The data Block Start

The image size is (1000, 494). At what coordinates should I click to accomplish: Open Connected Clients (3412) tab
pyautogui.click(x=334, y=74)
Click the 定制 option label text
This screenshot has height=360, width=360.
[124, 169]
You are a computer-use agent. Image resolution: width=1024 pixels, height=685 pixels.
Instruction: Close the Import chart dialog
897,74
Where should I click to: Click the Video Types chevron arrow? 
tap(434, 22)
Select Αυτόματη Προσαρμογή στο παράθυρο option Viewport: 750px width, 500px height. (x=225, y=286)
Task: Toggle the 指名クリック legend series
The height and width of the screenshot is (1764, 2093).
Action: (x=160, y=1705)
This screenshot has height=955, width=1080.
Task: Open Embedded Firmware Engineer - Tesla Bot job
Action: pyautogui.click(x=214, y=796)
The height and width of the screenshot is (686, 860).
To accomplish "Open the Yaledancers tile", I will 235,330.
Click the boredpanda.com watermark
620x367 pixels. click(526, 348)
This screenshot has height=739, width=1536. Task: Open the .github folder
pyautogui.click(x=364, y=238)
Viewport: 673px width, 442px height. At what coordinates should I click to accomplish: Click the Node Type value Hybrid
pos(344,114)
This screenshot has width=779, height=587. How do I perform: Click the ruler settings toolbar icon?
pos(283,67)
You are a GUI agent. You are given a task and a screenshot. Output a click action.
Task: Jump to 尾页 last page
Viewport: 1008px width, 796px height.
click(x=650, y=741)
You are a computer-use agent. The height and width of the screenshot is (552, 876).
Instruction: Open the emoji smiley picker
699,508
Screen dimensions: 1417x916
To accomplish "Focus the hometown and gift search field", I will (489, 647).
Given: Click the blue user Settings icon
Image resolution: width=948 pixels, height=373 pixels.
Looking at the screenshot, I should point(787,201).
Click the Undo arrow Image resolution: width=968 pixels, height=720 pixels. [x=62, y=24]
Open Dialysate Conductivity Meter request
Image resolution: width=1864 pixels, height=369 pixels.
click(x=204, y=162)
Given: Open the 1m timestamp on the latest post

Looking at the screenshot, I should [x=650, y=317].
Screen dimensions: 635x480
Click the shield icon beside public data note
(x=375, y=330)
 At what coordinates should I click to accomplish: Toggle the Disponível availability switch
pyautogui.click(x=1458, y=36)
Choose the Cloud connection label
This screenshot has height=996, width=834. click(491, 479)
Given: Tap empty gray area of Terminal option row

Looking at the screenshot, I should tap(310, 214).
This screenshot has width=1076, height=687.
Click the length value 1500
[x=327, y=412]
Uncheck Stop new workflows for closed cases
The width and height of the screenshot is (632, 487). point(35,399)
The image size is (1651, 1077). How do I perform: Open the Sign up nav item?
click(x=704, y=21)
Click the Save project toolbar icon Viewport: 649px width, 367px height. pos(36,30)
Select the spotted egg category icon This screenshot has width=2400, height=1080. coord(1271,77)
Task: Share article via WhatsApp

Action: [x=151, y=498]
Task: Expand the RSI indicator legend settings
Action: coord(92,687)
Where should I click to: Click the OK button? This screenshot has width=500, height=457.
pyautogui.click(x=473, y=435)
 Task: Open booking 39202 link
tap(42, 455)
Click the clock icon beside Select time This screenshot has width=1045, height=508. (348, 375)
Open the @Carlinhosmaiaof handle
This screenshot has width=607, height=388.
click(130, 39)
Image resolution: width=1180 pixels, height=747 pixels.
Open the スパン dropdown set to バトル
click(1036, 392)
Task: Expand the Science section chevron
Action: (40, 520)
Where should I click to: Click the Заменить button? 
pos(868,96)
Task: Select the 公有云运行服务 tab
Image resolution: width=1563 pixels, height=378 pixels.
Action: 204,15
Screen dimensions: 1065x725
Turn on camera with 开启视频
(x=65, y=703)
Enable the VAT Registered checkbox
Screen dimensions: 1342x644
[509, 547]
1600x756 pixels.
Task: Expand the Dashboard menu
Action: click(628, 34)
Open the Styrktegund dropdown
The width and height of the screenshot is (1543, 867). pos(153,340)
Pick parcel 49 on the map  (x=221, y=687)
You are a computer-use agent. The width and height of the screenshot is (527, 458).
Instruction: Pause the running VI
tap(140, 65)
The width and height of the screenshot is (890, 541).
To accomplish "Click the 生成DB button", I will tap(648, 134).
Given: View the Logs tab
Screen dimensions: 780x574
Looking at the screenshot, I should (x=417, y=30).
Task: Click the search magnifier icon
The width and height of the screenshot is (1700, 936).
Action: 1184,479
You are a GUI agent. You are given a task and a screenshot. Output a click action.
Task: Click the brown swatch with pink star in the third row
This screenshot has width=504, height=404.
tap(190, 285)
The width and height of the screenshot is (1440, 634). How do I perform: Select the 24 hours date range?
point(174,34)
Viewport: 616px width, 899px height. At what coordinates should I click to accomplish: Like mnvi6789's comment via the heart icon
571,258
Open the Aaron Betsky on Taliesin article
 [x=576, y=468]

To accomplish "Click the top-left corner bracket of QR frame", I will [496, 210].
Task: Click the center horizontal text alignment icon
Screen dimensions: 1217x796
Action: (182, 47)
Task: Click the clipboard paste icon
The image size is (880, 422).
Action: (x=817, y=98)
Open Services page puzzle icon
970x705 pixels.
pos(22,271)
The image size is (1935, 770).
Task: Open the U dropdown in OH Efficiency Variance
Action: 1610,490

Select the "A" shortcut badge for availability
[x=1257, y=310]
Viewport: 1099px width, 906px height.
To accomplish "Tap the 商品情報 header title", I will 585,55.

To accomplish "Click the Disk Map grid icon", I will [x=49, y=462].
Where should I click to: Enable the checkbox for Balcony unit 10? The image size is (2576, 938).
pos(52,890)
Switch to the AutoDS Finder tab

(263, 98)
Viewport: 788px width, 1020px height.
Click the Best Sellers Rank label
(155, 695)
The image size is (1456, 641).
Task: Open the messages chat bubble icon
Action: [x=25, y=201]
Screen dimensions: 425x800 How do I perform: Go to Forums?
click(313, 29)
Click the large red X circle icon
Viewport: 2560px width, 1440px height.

The data Block End

• [Exercise details]
Output every entry exactly as given.

• [Solution to the exercise]
The image size is (1000, 494). At what coordinates should I click to accomplish: Open Connected Clients (3412) tab
pyautogui.click(x=334, y=74)
Click the 定制 option label text
This screenshot has height=360, width=360.
[124, 169]
You are a computer-use agent. Image resolution: width=1024 pixels, height=685 pixels.
Instruction: Close the Import chart dialog
897,74
Where should I click to: Click the Video Types chevron arrow? 
tap(434, 22)
Select Αυτόματη Προσαρμογή στο παράθυρο option Viewport: 750px width, 500px height. (x=225, y=286)
Task: Toggle the 指名クリック legend series
The height and width of the screenshot is (1764, 2093).
Action: (x=160, y=1705)
This screenshot has height=955, width=1080.
Task: Open Embedded Firmware Engineer - Tesla Bot job
Action: pyautogui.click(x=214, y=796)
The height and width of the screenshot is (686, 860).
To accomplish "Open the Yaledancers tile", I will 235,330.
Click the boredpanda.com watermark
620x367 pixels. click(526, 348)
This screenshot has height=739, width=1536. Task: Open the .github folder
pyautogui.click(x=364, y=238)
Viewport: 673px width, 442px height. At what coordinates should I click to accomplish: Click the Node Type value Hybrid
pos(344,114)
This screenshot has width=779, height=587. How do I perform: Click the ruler settings toolbar icon?
pos(283,67)
You are a GUI agent. You are given a task and a screenshot. Output a click action.
Task: Jump to 尾页 last page
Viewport: 1008px width, 796px height.
click(x=650, y=741)
You are a computer-use agent. The height and width of the screenshot is (552, 876).
Instruction: Open the emoji smiley picker
699,508
Screen dimensions: 1417x916
To accomplish "Focus the hometown and gift search field", I will (489, 647).
Given: Click the blue user Settings icon
Image resolution: width=948 pixels, height=373 pixels.
Looking at the screenshot, I should point(787,201).
Click the Undo arrow Image resolution: width=968 pixels, height=720 pixels. [x=62, y=24]
Open Dialysate Conductivity Meter request
Image resolution: width=1864 pixels, height=369 pixels.
click(x=204, y=162)
Given: Open the 1m timestamp on the latest post

Looking at the screenshot, I should [x=650, y=317].
Screen dimensions: 635x480
Click the shield icon beside public data note
(x=375, y=330)
 At what coordinates should I click to accomplish: Toggle the Disponível availability switch
pyautogui.click(x=1458, y=36)
Choose the Cloud connection label
This screenshot has height=996, width=834. click(491, 479)
Given: Tap empty gray area of Terminal option row

Looking at the screenshot, I should tap(310, 214).
This screenshot has width=1076, height=687.
Click the length value 1500
[x=327, y=412]
Uncheck Stop new workflows for closed cases
The width and height of the screenshot is (632, 487). point(35,399)
The image size is (1651, 1077). How do I perform: Open the Sign up nav item?
click(x=704, y=21)
Click the Save project toolbar icon Viewport: 649px width, 367px height. pos(36,30)
Select the spotted egg category icon This screenshot has width=2400, height=1080. coord(1271,77)
Task: Share article via WhatsApp

Action: [x=151, y=498]
Task: Expand the RSI indicator legend settings
Action: coord(92,687)
Where should I click to: Click the OK button? This screenshot has width=500, height=457.
pyautogui.click(x=473, y=435)
 Task: Open booking 39202 link
tap(42, 455)
Click the clock icon beside Select time This screenshot has width=1045, height=508. (348, 375)
Open the @Carlinhosmaiaof handle
This screenshot has width=607, height=388.
click(130, 39)
Image resolution: width=1180 pixels, height=747 pixels.
Open the スパン dropdown set to バトル
click(1036, 392)
Task: Expand the Science section chevron
Action: (40, 520)
Where should I click to: Click the Заменить button? 
pos(868,96)
Task: Select the 公有云运行服务 tab
Image resolution: width=1563 pixels, height=378 pixels.
Action: 204,15
Screen dimensions: 1065x725
Turn on camera with 开启视频
(x=65, y=703)
Enable the VAT Registered checkbox
Screen dimensions: 1342x644
[509, 547]
1600x756 pixels.
Task: Expand the Dashboard menu
Action: click(628, 34)
Open the Styrktegund dropdown
The width and height of the screenshot is (1543, 867). pos(153,340)
Pick parcel 49 on the map  (x=221, y=687)
You are a computer-use agent. The width and height of the screenshot is (527, 458).
Instruction: Pause the running VI
tap(140, 65)
The width and height of the screenshot is (890, 541).
To accomplish "Click the 生成DB button", I will tap(648, 134).
Given: View the Logs tab
Screen dimensions: 780x574
Looking at the screenshot, I should (x=417, y=30).
Task: Click the search magnifier icon
The width and height of the screenshot is (1700, 936).
Action: 1184,479
You are a GUI agent. You are given a task and a screenshot. Output a click action.
Task: Click the brown swatch with pink star in the third row
This screenshot has width=504, height=404.
tap(190, 285)
The width and height of the screenshot is (1440, 634). How do I perform: Select the 24 hours date range?
point(174,34)
Viewport: 616px width, 899px height. At what coordinates should I click to accomplish: Like mnvi6789's comment via the heart icon
571,258
Open the Aaron Betsky on Taliesin article
 [x=576, y=468]

To accomplish "Click the top-left corner bracket of QR frame", I will [496, 210].
Task: Click the center horizontal text alignment icon
Screen dimensions: 1217x796
Action: (182, 47)
Task: Click the clipboard paste icon
The image size is (880, 422).
Action: (x=817, y=98)
Open Services page puzzle icon
970x705 pixels.
pos(22,271)
The image size is (1935, 770).
Task: Open the U dropdown in OH Efficiency Variance
Action: 1610,490

Select the "A" shortcut badge for availability
[x=1257, y=310]
Viewport: 1099px width, 906px height.
To accomplish "Tap the 商品情報 header title", I will 585,55.

To accomplish "Click the Disk Map grid icon", I will [x=49, y=462].
Where should I click to: Enable the checkbox for Balcony unit 10? The image size is (2576, 938).
pos(52,890)
Switch to the AutoDS Finder tab

(263, 98)
Viewport: 788px width, 1020px height.
Click the Best Sellers Rank label
(155, 695)
The image size is (1456, 641).
Task: Open the messages chat bubble icon
Action: [x=25, y=201]
Screen dimensions: 425x800 How do I perform: Go to Forums?
click(313, 29)
Click the large red X circle icon
Viewport: 2560px width, 1440px height.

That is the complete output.